(Saved entries)
• • • •

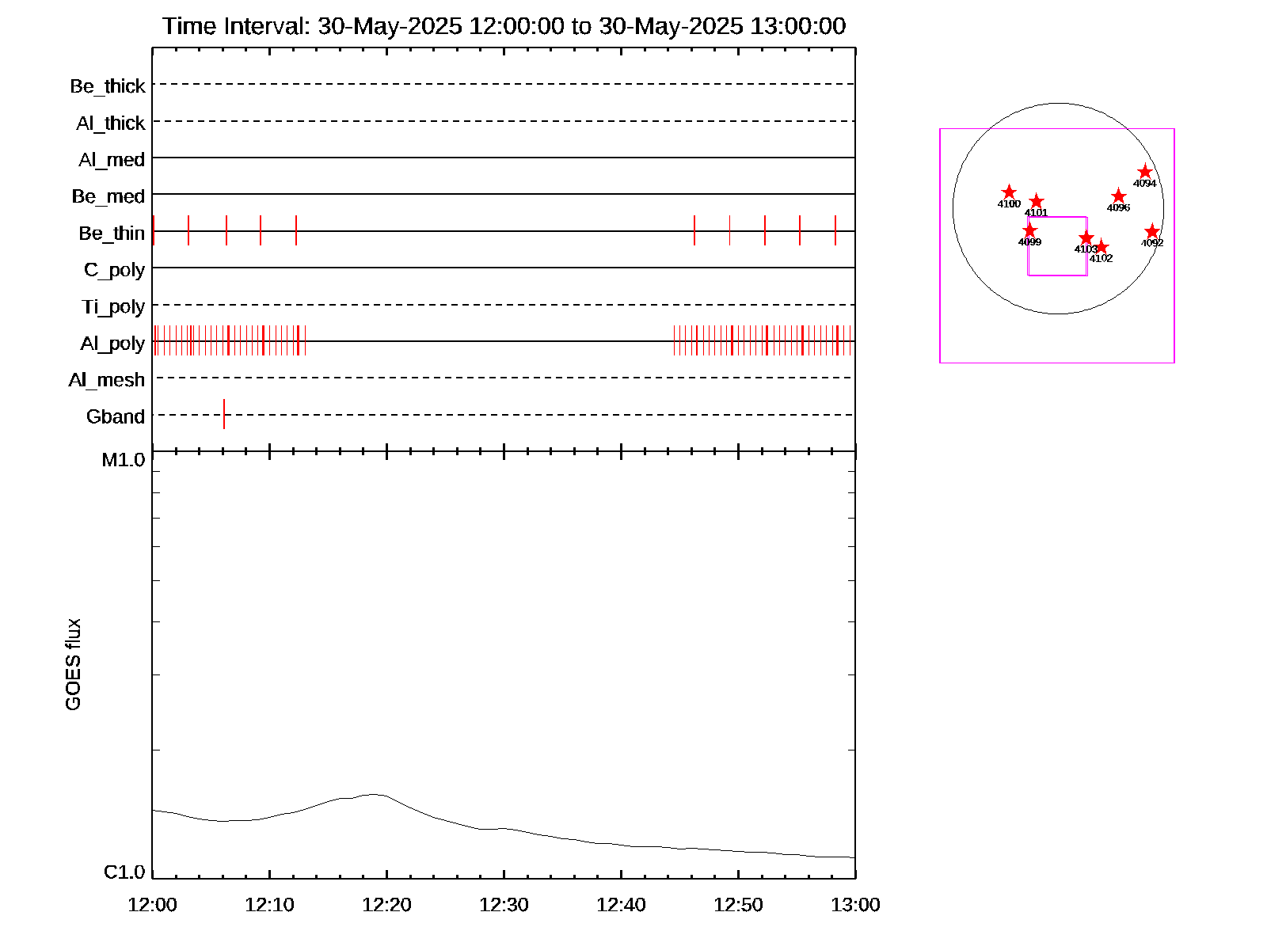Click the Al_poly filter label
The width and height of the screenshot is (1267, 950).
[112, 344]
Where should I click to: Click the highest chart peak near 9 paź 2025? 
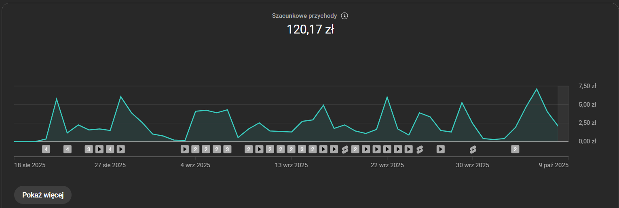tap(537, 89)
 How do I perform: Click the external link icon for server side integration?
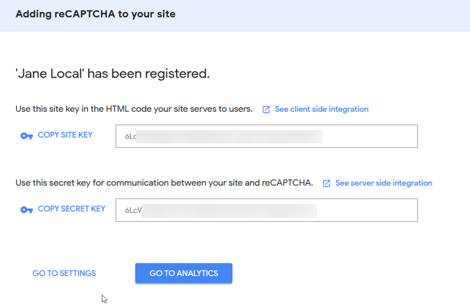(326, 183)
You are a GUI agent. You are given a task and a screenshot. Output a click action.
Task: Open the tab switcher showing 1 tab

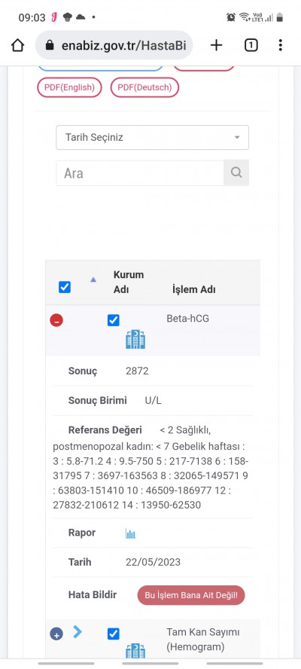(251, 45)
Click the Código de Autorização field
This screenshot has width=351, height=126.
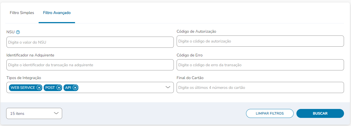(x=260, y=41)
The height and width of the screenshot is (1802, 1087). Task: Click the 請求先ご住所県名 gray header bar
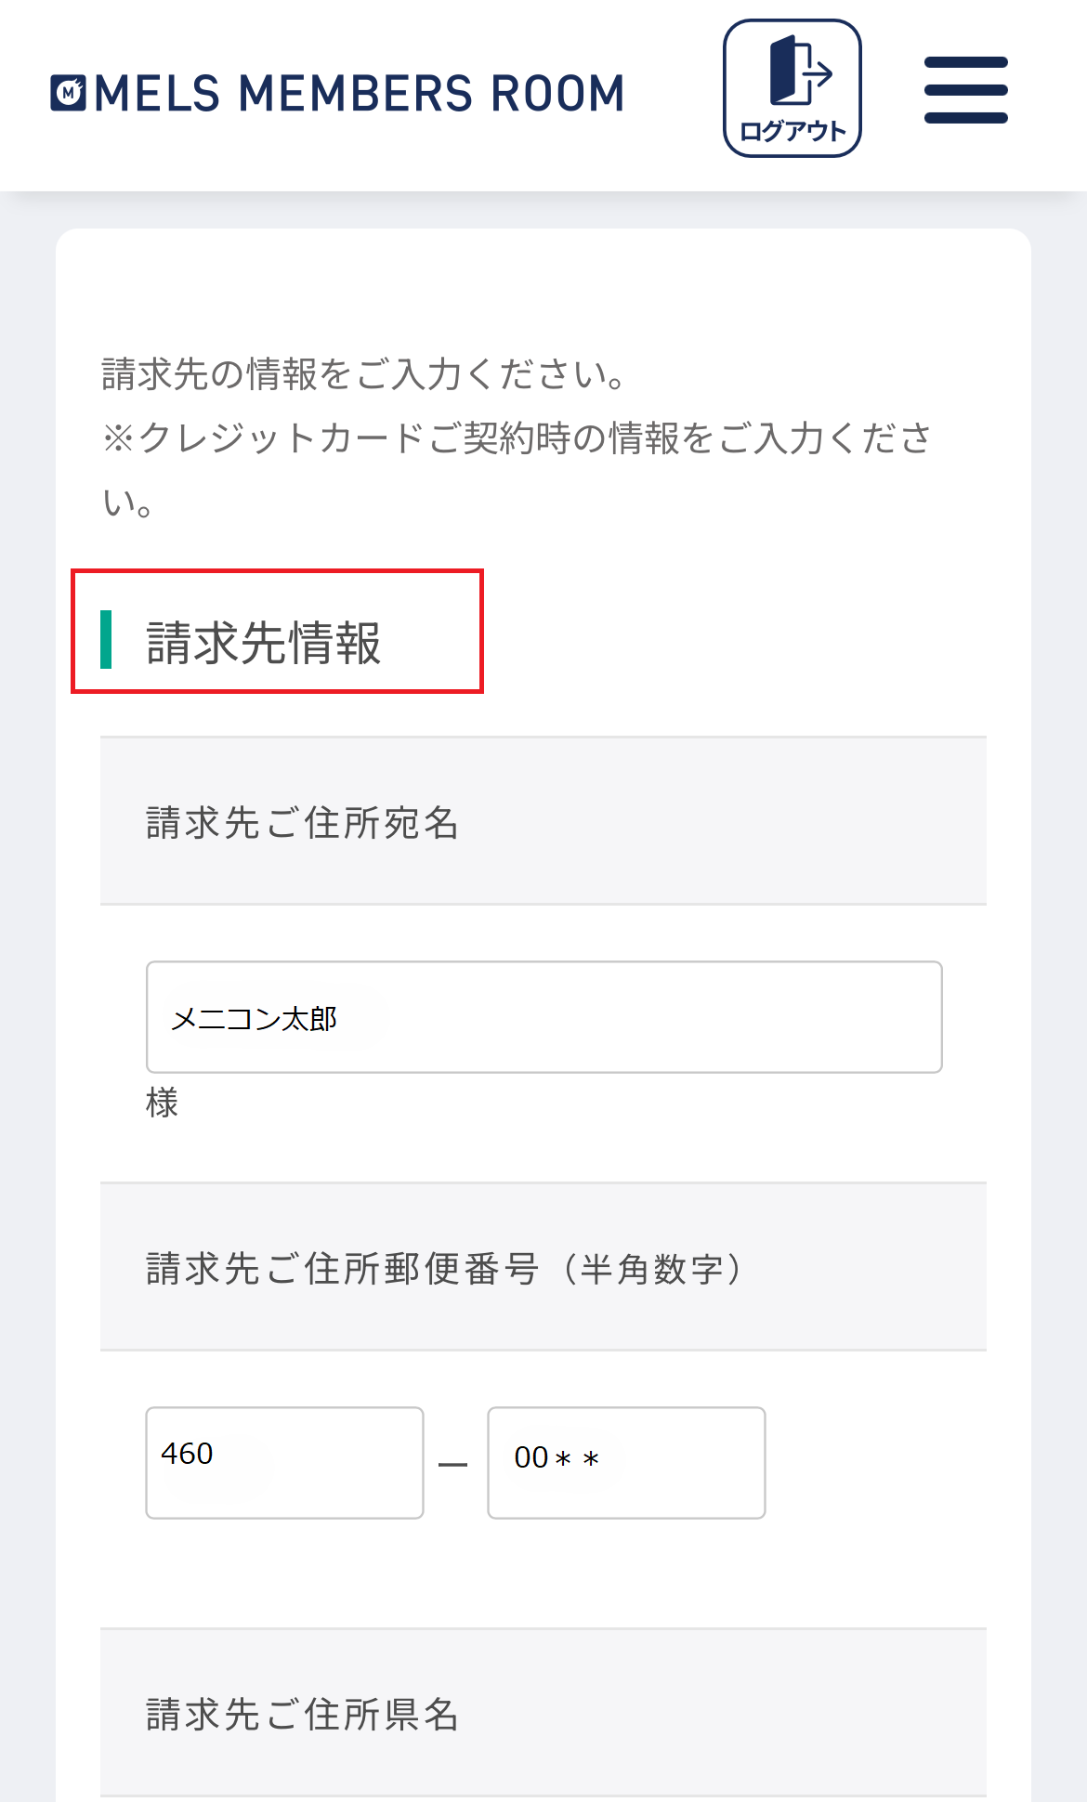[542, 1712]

• • • •

Leave out every picture, and repeat word for word only the lines from the one holding "Task: Open the tab switcher showing 1 tab" through the end of the entries above, both ends included.

* SOLUTION
Task: Open the tab switcher showing 1 tab

(251, 45)
Click the Código de Autorização field
This screenshot has width=351, height=126.
(x=260, y=41)
The height and width of the screenshot is (1802, 1087). Task: Click the 請求先ご住所県名 gray header bar
[542, 1712]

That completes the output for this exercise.